Olympics' Double Standard: Sha'Carri Richardson and Kamila Valieva
Photo Credit: Jonathan Ferrey/ Getty Images; Matthew Stockman/ Getty Images
On June 19, 2021, U.S. sprinter Sha’Carri Richardson tested positive for marijuana (THC) use prior to the Summer Olympics in Tokyo. Richardson was forced to miss the Games and faced a 30-day suspension due to the positive drug test. Yet, in a similar case, Russian skater Kamila Valieva tested positive for trimetazidine, a drug that is banned by global antidoping officials, but has faced no repercussions.
This is not the first case of a black athlete experiencing more scrutiny from the public than someone who identifies with another race. There are countless examples from previous Games where black athletes have been criticized for their appearances and actions that their white counterparts could get away with. The rules of the Games are only enforced upon the black athletes that don't fit the narrative of what a professional athlete is expected to look and act like.
"My name & talent was slaughtered to the people" Sha'Carri Richardson
On top of trimetazidine, Valieva’s sample also provided evidence of two other heart medications, hypoxen and L-carnitine, both of which she listed on a doping control form. A 15-year-old girl who is on three heart medications is highly unusual, according to antidoping officials. Further, a member of the International Olympic Committee’s (IOC) executive board claimed that Valieva’s positive result could have been due to “contamination” from her grandfather’s medication, which isn’t such a convincing argument to many.

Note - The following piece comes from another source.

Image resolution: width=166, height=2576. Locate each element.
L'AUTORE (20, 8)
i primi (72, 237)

According to Jenna Lemoncelli, a journalist for the New York Post, Valieva’s positive drug sample was taken in December, however the results were not presented to officials until after she won gold for the Russian Olympic Committee in the team competition.
Photo Credit: @itskerrii on Twitter
Richardson has publicly claimed that there is a double standard between the two cases, as many would agree. On the one hand, Richardson tested positive for marijuana (THC) in her sample, which she was using to cope with her biological mother’s death and does not increase athletic performance levels. While on the other hand, Valieva tested positive for trimetazidine, which is known to “improve blood flow and enhance function of the heart when it lacks oxygen.”

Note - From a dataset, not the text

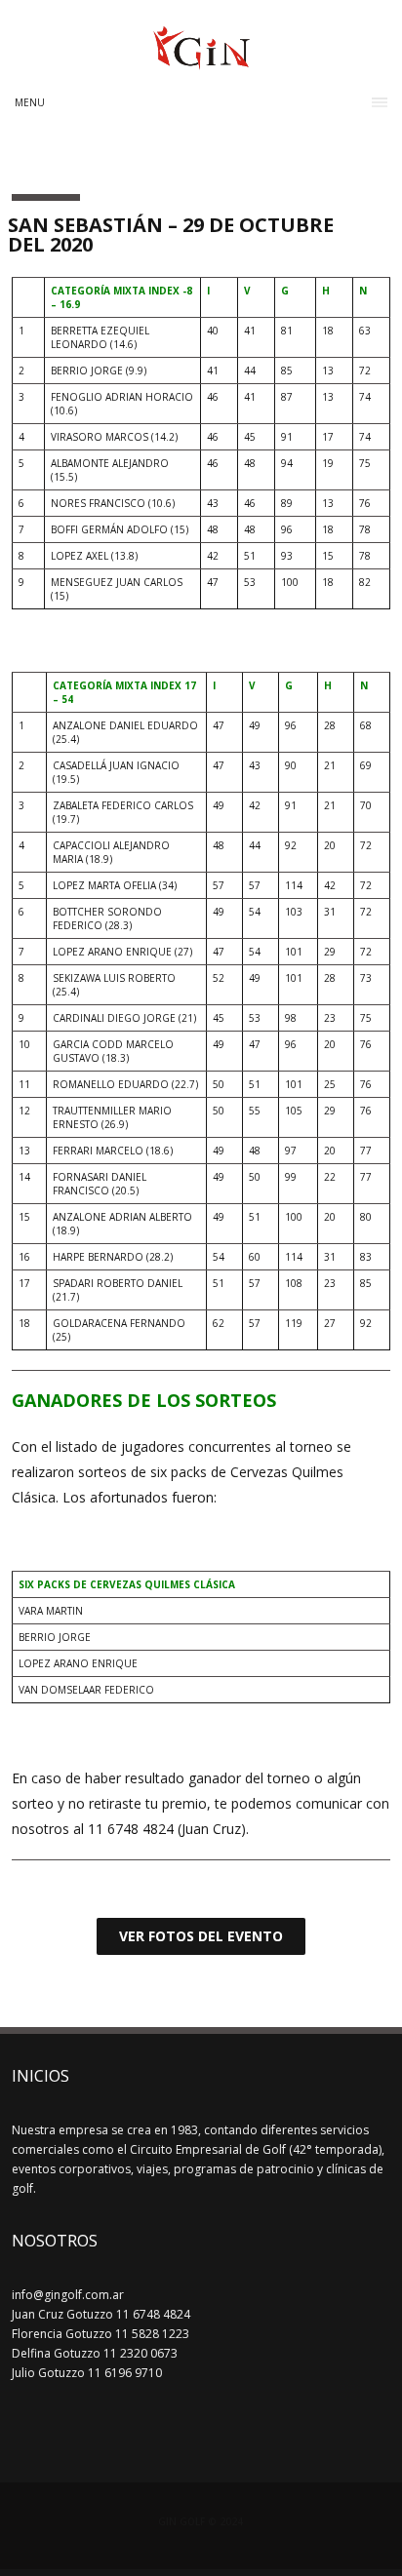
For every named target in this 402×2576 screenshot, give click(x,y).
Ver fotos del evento (201, 1936)
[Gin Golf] (201, 61)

“Black athletes seem to have to always be perfect and mistake-free in every aspect of their lives, or else they receive media scrutiny.”

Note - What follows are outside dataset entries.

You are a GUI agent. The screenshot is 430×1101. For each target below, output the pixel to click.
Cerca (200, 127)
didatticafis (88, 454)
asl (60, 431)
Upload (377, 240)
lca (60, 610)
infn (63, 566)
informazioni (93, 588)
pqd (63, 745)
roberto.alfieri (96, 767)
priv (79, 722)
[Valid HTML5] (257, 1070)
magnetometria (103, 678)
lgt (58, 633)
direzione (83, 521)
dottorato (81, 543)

Mark Adams, an IOC spokesperson, claims: “You can’t talk about double standards in relation to Russian and American athletes, each case is individual.” Adams’ claim ignores the fact of how Richardson’s and Valieva’s positive test results were revealed to the public and at what cost. Valieva, just as Richardson, failed a drug test that was taken pre-Olympics. The difference between the two cases is the fact that Richardson’s test results were reviewed by officials before the start of the Games, then almost immediately became public knowledge.
“When systemic racism is ignored and perpetuated, Black women athletes like Sha’Carri Richardson get suspended, disqualified, are used to perpetuate anti-Black racism and are enforced in a manner that keeps Black women on the sidelines.”
So, why is it that Richardson’s drug test was evaluated before The Games, but Valieva’s failed test result was discovered only after she had won gold for her team? To argue that there is nothing in common between the failed drug tests of Richardson and Valieva is an ignorant response to a question that the IOC doesn’t want to answer. Black athletes are constantly under a microscope, waiting for the media and the public to scrutinize them for things that the majority can sweep under the rug without fear of backlash.